This article originally appeared in a January 1996 issue of the Boston Phoenix.
Prologue
Friday, November 23, South Jersey.
It's Thanksgiving at the Smith home, across the Delaware River from Philadelphia. (Patti's folks, Jehovah's Witnesses , wait until Friday to celebrate Thanksgiving.) Patti meets me at the door with her father, Grant, who seems amused by the parade of family and friends marching through his little split-level home today.
There's her boy, Jack, 13, wearing a wool cap over his stringy mane. He's 5-8 already, about as tall as his mom, and starting to look a lot like his late father, Fred Sonic Smith. "This is my sister, Linda, who I told you about, the one with the teeth like yours," Patti says, gesturing toward my chipped incisors. "Linda's the reason I tell ya, `Don't ever fix your teeth.' " (In her poem "Babelogue," Patti identifies herself with those who "worship the flaw, the mole on the belly of the whore.") Their mom, Beverly, is bringing plates of ham and turkey out to the buffet table, with the potato salad she made at four this morning.
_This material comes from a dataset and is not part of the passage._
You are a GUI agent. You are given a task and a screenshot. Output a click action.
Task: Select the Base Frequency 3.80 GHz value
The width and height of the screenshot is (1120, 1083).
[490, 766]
"You're gonna get me tickets to see Bob Dylan , right dear?" Beverly calls out, hands on her hips. "I wanna see Bob!"
"Can ya believe it, Ma? I'm gonna play with Bob!" Patti says, giggling and doing a jig like a football player's dance in the end zone. As a teenager, she hopped on the bus every Saturday for weeks to ride to the record store in Philly, where she waited for Dylan's Blonde on Blonde to arrive. One day the album jacket showed up, without the vinyl. Patti and the store clerk spent the whole afternoon staring at it breathlessly. Next month, she'll be sharing a stage with him. I can see: Dylan means to Patti what Patti means to me.
Patti Smith on stage. (Photo by Patti Hudson) |
But there is sadness, too. The last time Patti saw her brother, Todd Pollard Smith, was in this house a year ago. Her husband, Fred, had died of heart failure three weeks before. Toddy, who had been her road manager in the '70s, took her for a drive, played her a tape of his favorite song, her 1978 "Rock N Roll Nigger," and told her it was time to start performing again. He spoke of moving with Patti to a farm in Connecticut, and helping her raise the kids. But a few days later, on December 4, 1994, Todd died suddenly when his own legendary heart gave out.
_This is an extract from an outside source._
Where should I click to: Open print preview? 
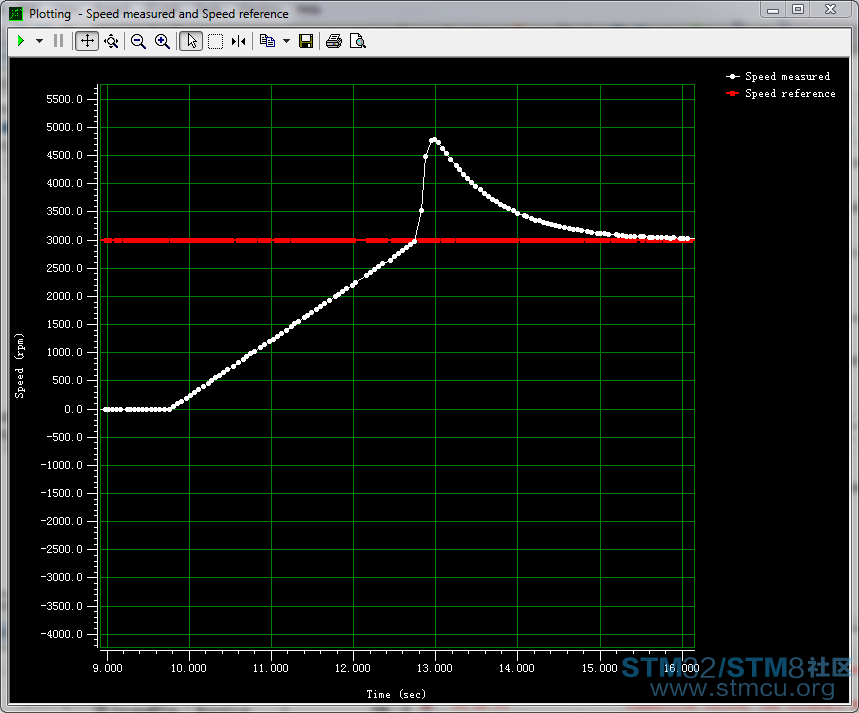click(357, 41)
It's no wonder that Patti's been writing lyrics these days like, "It's been a hard time and when it rains it rains on me/the sky just opens and when it rains it pours/I walk alone assaulted it seems by tears from heaven/and darlin' I can't help thinking those tears are yours. . . ."
Beverly, enthusiastic about the Dylan tour, laments, "I only wish Todd could see it." She lets me smoke at her kitchen table, and regales me with tales of her tribe. "The first time I heard that song, `Rock N Roll Nigger,' I knew it was gonna be big. Didn't I, dear?"
"Yes, Ma," replies Patti, her Jersey dialect kicking in, hands in her back jeans pockets. "You said it would be a hit."
"And you know how I knew it was gonna be a hit?" she asks. "Because you could clean to it."